设 $0\leqslant x_1\leqslant x_2$,数列 $\{x_n\}$ 满足 $x_{n+2}=x_{n+1}+x_n$($n\in \mathbb N^{\ast}$).若 $1\leqslant x_7\leqslant 2$,则 $x_8$ 的取值范围是_______.
答案 $\left[\dfrac{21}{13},\dfrac{13}4\right]$.
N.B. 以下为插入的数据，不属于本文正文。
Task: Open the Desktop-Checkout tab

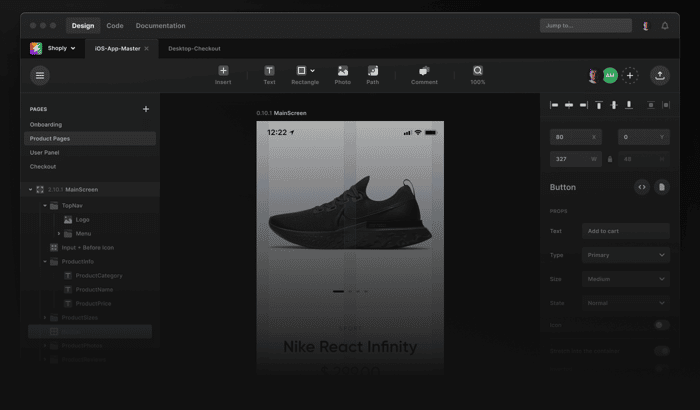Action: pyautogui.click(x=194, y=49)
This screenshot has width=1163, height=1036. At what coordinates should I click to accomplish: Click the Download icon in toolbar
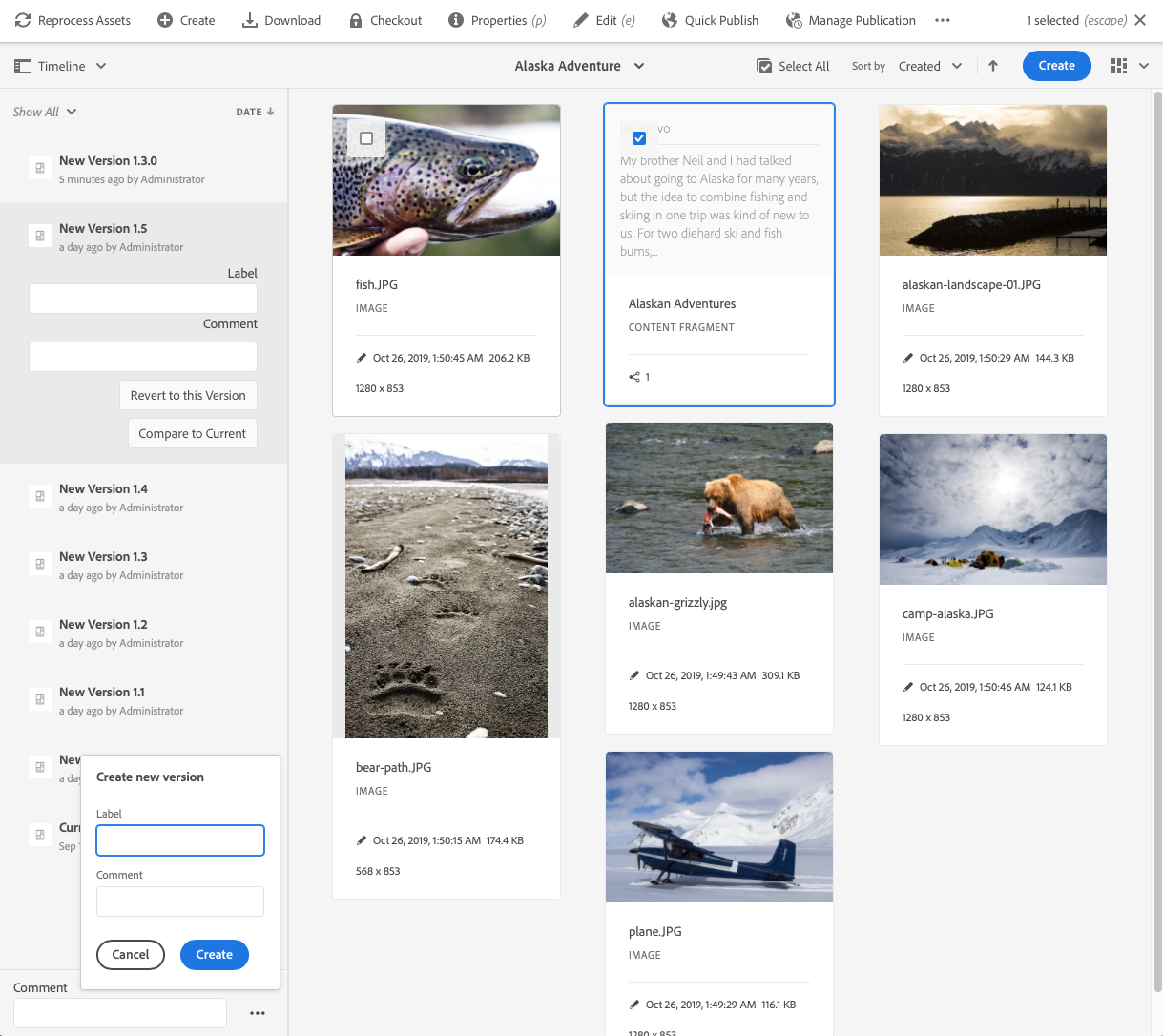click(250, 20)
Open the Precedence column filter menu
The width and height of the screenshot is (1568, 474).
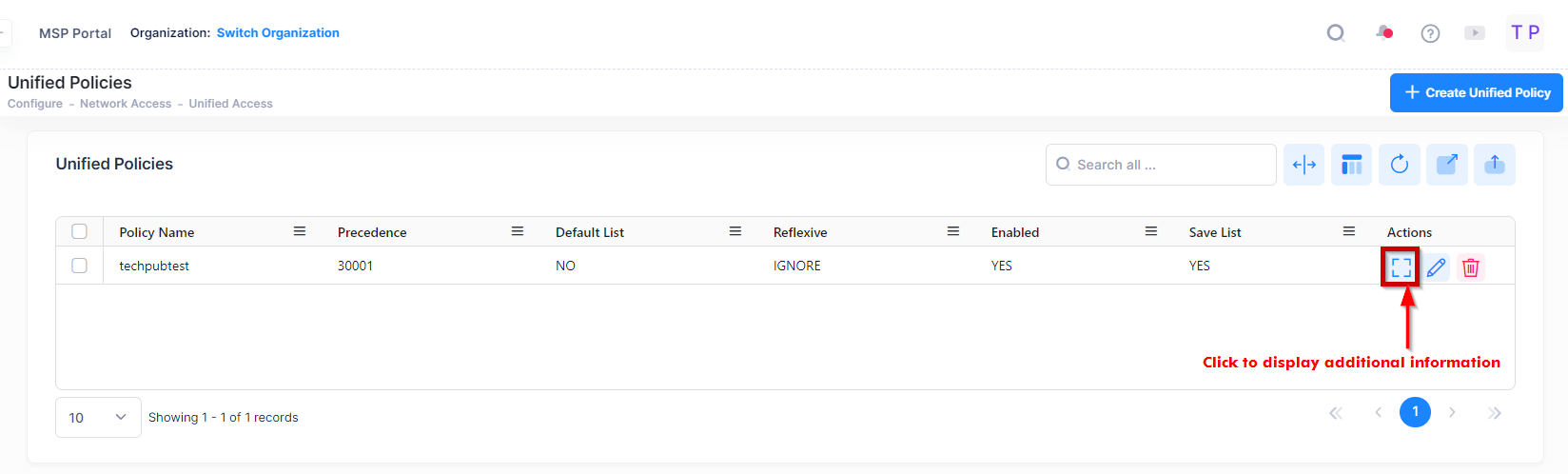click(517, 231)
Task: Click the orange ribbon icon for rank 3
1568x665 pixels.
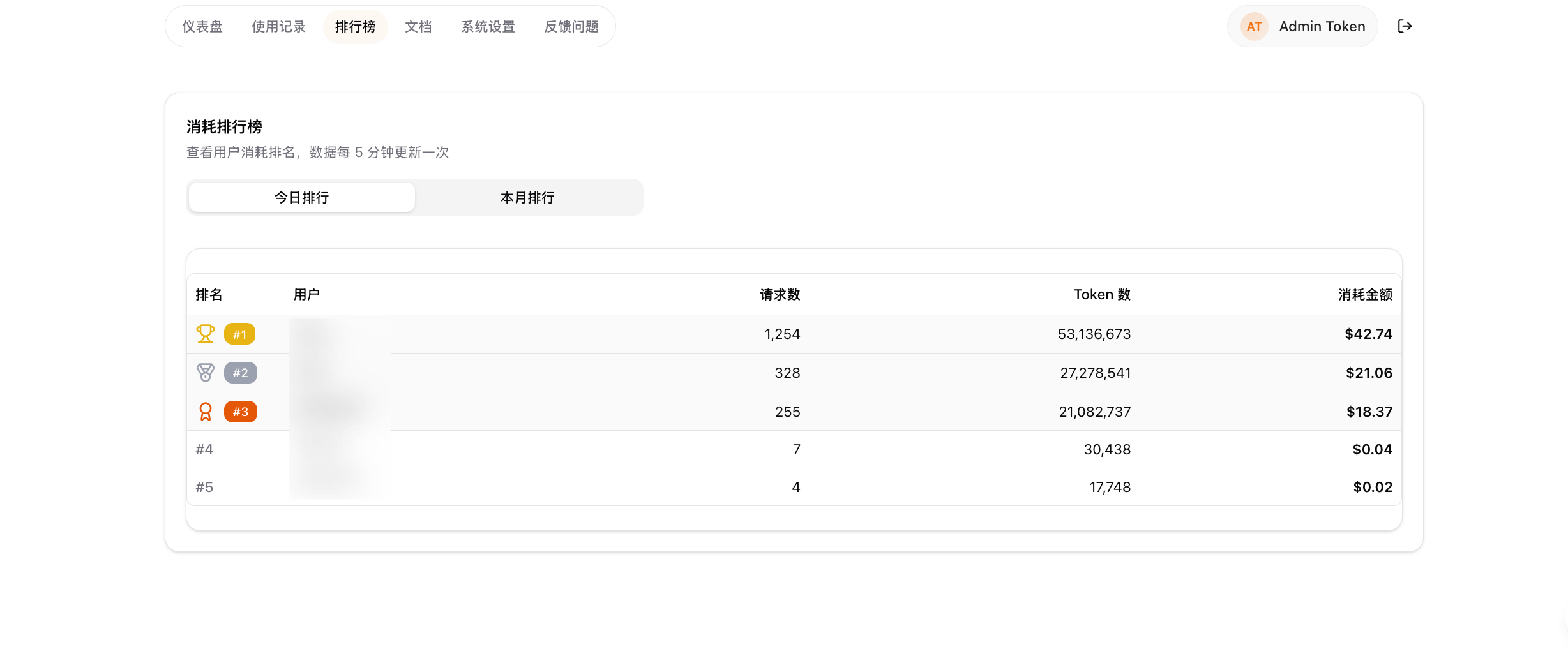Action: tap(205, 412)
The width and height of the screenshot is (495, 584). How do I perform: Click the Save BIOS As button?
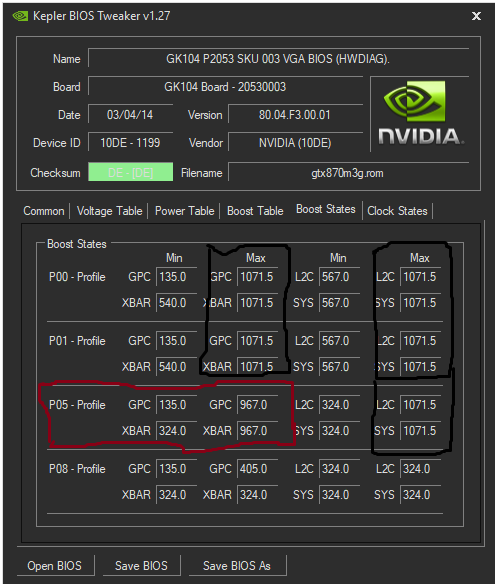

解析 设 $x_1=a$,$x_2=a+b$,其中 $a,b\geqslant 0$,则\[\begin{array}{c|c|c|c|c|c|c|c|c}\hline n&1&2&3&4&5&6&7&8\\ \hline x_n&a&a+b&2a+b&3a+2b&5a+3b&8a+5b&13a+8b&21a+13b\\ \hline \end{array}\]于是\[x_8=\dfrac{21}{13}\cdot \left(13a+\dfrac{169}{21}b\right)\geqslant \dfrac{21}{13}x_7\geqslant \dfrac{21}{13},\]等号当 $(a,b)=\left(\dfrac{1}{13},0\right)$ 时取得,且\[x_8=\dfrac{13}8\cdot \left(\dfrac{168}{13}a+8b\right)\leqslant \dfrac{13}8x_7\leqslant \dfrac{13}4,\]等号当 $(a,b)=\left(0,\dfrac 14\right)$ 时取得. 综上所述,$x_8$ 的取值范围是 $\left[\dfrac{21}{13},\dfrac{13}4\right]$.